*Dataset content*.
== Segment start ==

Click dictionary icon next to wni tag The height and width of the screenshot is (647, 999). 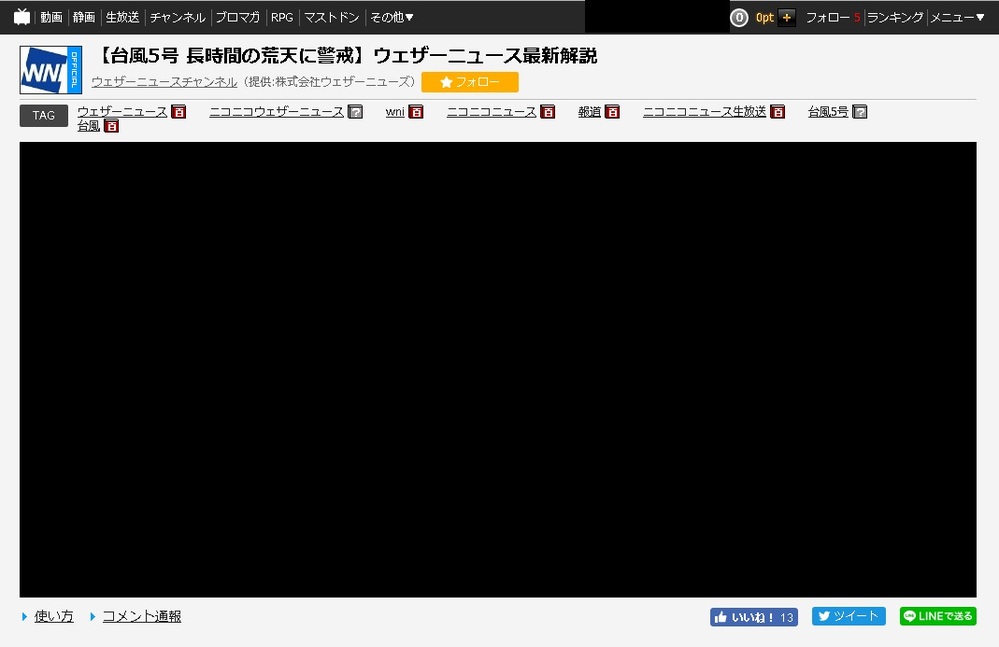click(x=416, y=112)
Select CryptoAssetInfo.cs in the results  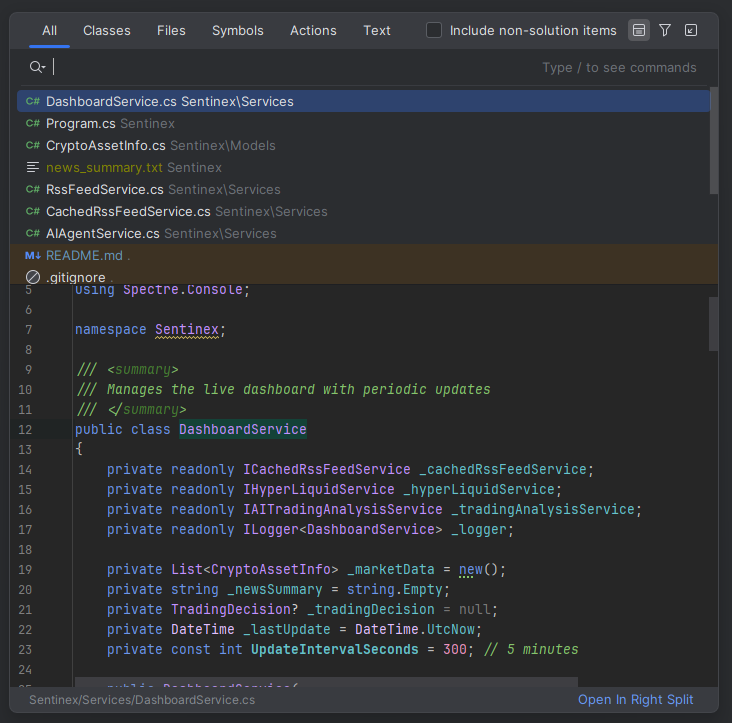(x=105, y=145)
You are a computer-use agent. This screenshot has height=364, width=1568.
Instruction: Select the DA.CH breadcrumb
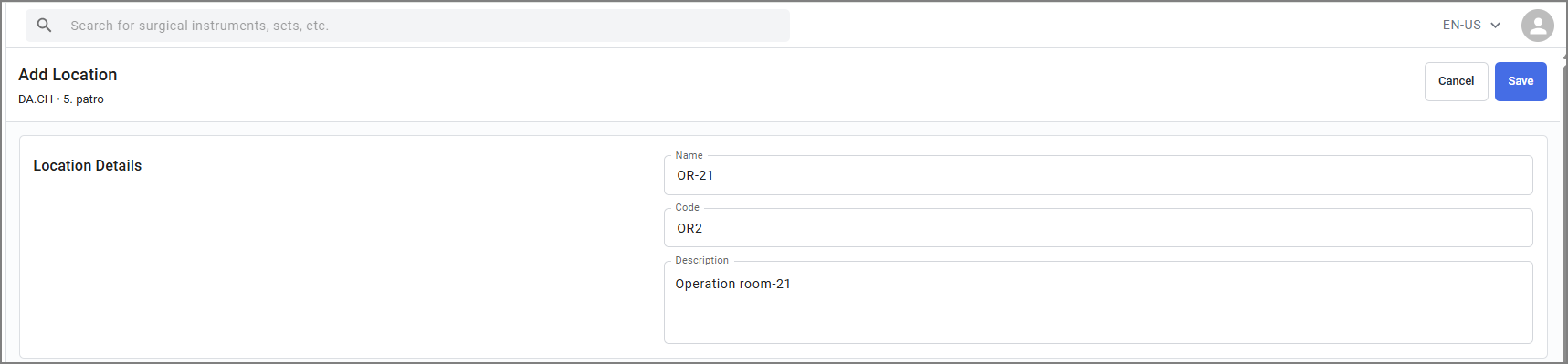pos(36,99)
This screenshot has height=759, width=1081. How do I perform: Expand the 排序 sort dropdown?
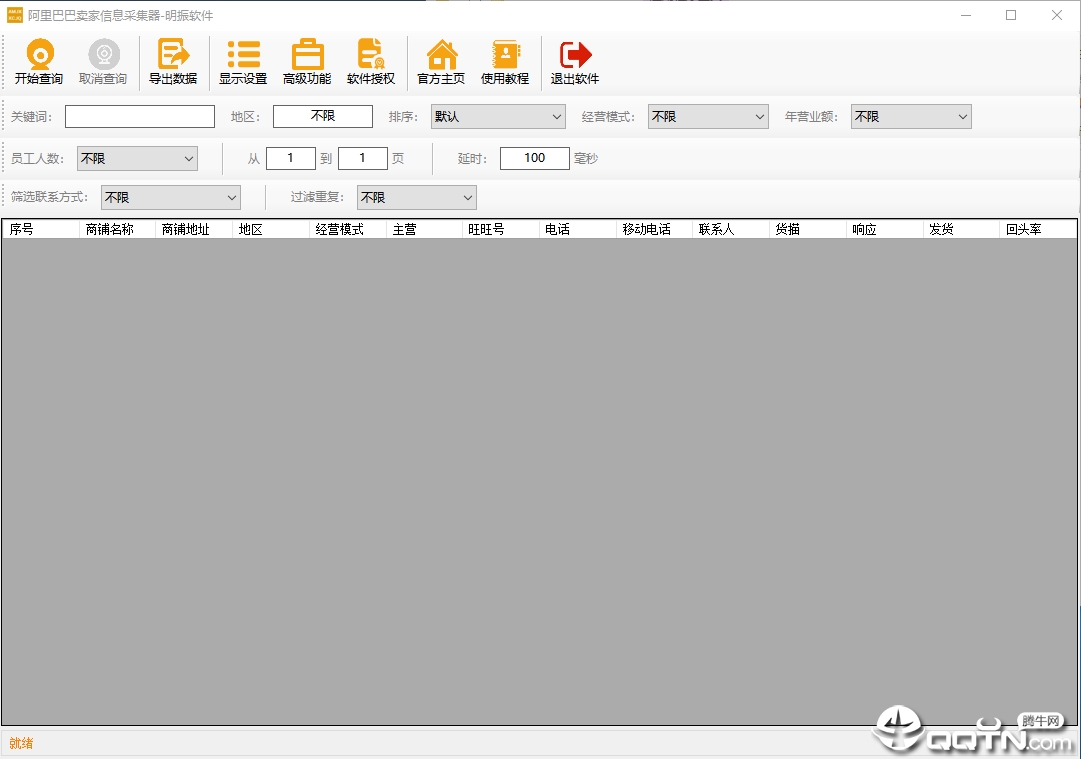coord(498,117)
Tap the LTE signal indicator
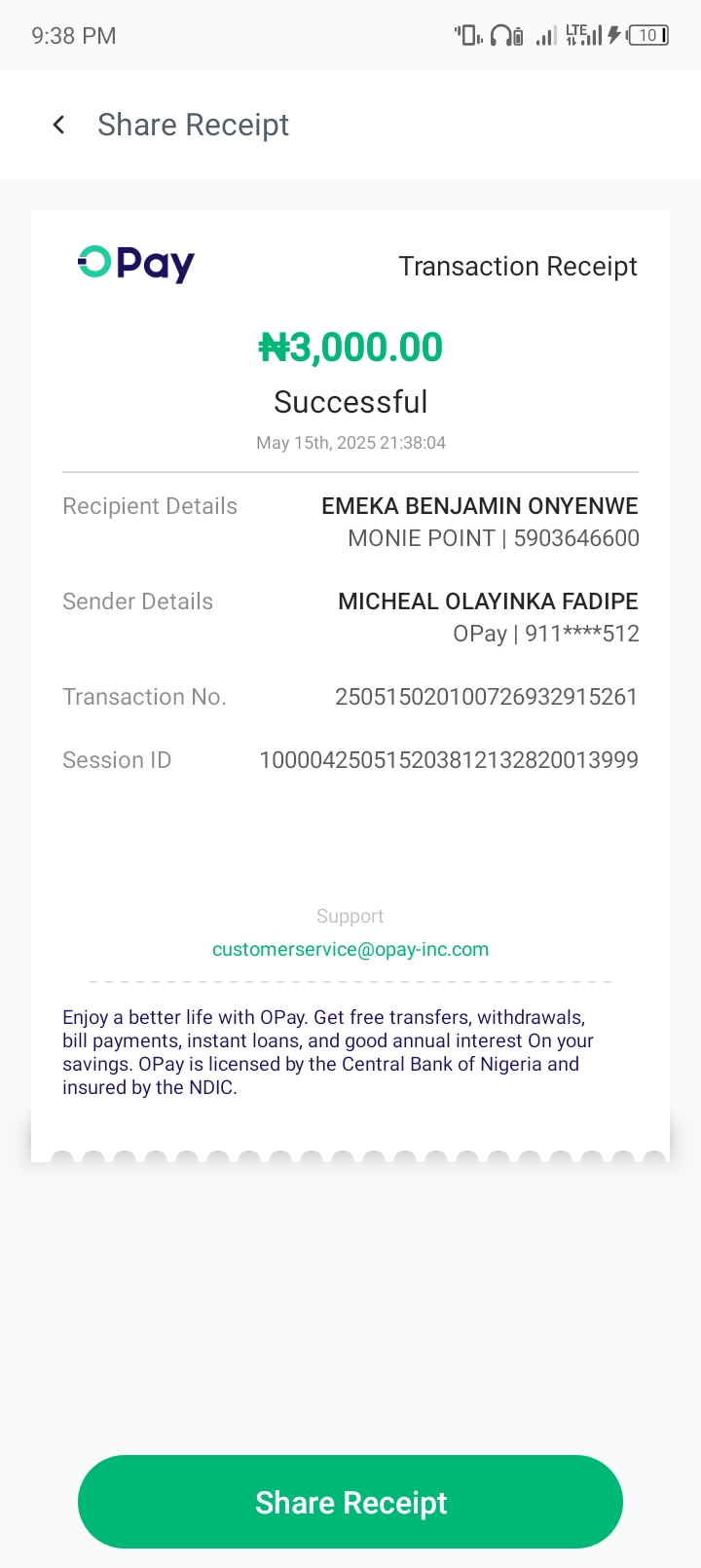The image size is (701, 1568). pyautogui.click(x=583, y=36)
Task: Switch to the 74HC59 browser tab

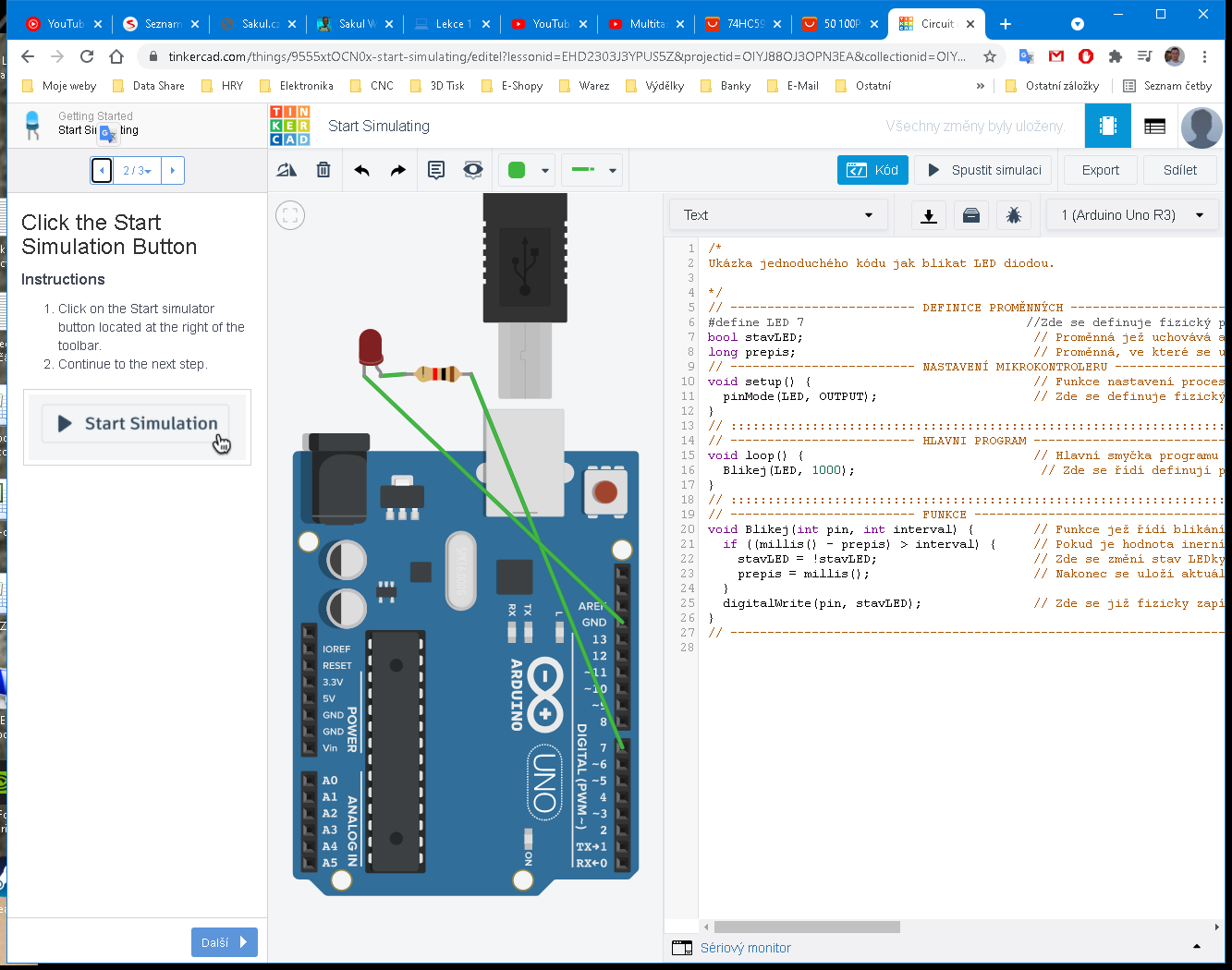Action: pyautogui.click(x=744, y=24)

== Segment end ==

*Problem*. Only lines from the one holding "This screenshot has height=759, width=1081." through the last line of the entries above are wanted, both ends included, each retyped exactly; no pictures.

*Answer to this exercise*.
This screenshot has height=759, width=1081. How do I perform: Expand the 排序 sort dropdown?
coord(498,117)
Tap the LTE signal indicator
The image size is (701, 1568). pyautogui.click(x=583, y=36)
Task: Switch to the 74HC59 browser tab

Action: pyautogui.click(x=744, y=24)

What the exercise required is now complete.